» ABOUT THIS TASK
Until the last line is reached, keep transcribing the material exactly.

┌────────

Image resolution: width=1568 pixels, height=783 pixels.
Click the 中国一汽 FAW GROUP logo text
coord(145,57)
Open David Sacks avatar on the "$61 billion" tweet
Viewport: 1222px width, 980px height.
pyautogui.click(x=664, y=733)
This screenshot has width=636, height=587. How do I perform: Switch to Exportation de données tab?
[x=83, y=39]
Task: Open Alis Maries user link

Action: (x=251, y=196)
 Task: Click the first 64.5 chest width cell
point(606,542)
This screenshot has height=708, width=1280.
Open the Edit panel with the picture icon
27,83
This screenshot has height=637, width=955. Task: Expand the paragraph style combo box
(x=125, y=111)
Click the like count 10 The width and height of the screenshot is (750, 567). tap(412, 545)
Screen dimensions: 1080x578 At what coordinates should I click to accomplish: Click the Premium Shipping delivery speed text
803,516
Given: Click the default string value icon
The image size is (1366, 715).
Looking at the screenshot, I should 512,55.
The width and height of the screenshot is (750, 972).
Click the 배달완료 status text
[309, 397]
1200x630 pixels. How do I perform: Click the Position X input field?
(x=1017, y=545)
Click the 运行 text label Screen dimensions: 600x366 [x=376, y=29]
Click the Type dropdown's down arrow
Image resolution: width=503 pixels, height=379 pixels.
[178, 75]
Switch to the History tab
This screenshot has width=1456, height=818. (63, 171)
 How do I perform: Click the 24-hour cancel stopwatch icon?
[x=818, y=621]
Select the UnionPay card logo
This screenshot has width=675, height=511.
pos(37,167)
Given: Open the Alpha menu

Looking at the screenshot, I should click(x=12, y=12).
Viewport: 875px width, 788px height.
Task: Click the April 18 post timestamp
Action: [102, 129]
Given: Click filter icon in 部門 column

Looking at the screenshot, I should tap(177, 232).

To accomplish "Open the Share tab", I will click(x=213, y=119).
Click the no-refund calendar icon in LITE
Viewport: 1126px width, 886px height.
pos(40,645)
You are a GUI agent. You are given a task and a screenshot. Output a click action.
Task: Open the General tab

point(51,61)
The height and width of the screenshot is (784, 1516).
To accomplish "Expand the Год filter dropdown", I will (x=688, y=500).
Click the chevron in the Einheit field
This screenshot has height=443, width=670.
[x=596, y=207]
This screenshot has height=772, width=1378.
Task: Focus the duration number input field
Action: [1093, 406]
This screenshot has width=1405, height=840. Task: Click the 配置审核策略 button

└────────

» REPLY
Image resolution: width=1568 pixels, height=783 pixels.
Click the 中国一汽 FAW GROUP logo text
coord(145,57)
Open David Sacks avatar on the "$61 billion" tweet
Viewport: 1222px width, 980px height.
pyautogui.click(x=664, y=733)
This screenshot has width=636, height=587. How do I perform: Switch to Exportation de données tab?
[x=83, y=39]
Task: Open Alis Maries user link

Action: (x=251, y=196)
 Task: Click the first 64.5 chest width cell
point(606,542)
This screenshot has height=708, width=1280.
Open the Edit panel with the picture icon
27,83
This screenshot has height=637, width=955. Task: Expand the paragraph style combo box
(x=125, y=111)
Click the like count 10 The width and height of the screenshot is (750, 567). tap(412, 545)
Screen dimensions: 1080x578 At what coordinates should I click to accomplish: Click the Premium Shipping delivery speed text
803,516
Given: Click the default string value icon
The image size is (1366, 715).
Looking at the screenshot, I should 512,55.
The width and height of the screenshot is (750, 972).
Click the 배달완료 status text
[309, 397]
1200x630 pixels. How do I perform: Click the Position X input field?
(x=1017, y=545)
Click the 运行 text label Screen dimensions: 600x366 [x=376, y=29]
Click the Type dropdown's down arrow
Image resolution: width=503 pixels, height=379 pixels.
[178, 75]
Switch to the History tab
This screenshot has width=1456, height=818. (63, 171)
 How do I perform: Click the 24-hour cancel stopwatch icon?
[x=818, y=621]
Select the UnionPay card logo
This screenshot has width=675, height=511.
pos(37,167)
Given: Open the Alpha menu

Looking at the screenshot, I should click(x=12, y=12).
Viewport: 875px width, 788px height.
Task: Click the April 18 post timestamp
Action: [102, 129]
Given: Click filter icon in 部門 column

Looking at the screenshot, I should tap(177, 232).

To accomplish "Open the Share tab", I will click(x=213, y=119).
Click the no-refund calendar icon in LITE
Viewport: 1126px width, 886px height.
pos(40,645)
You are a GUI agent. You are given a task and a screenshot. Output a click action.
Task: Open the General tab

point(51,61)
The height and width of the screenshot is (784, 1516).
To accomplish "Expand the Год filter dropdown", I will (x=688, y=500).
Click the chevron in the Einheit field
This screenshot has height=443, width=670.
[x=596, y=207]
This screenshot has height=772, width=1378.
Task: Focus the duration number input field
Action: [1093, 406]
This screenshot has width=1405, height=840. Task: Click the 配置审核策略 button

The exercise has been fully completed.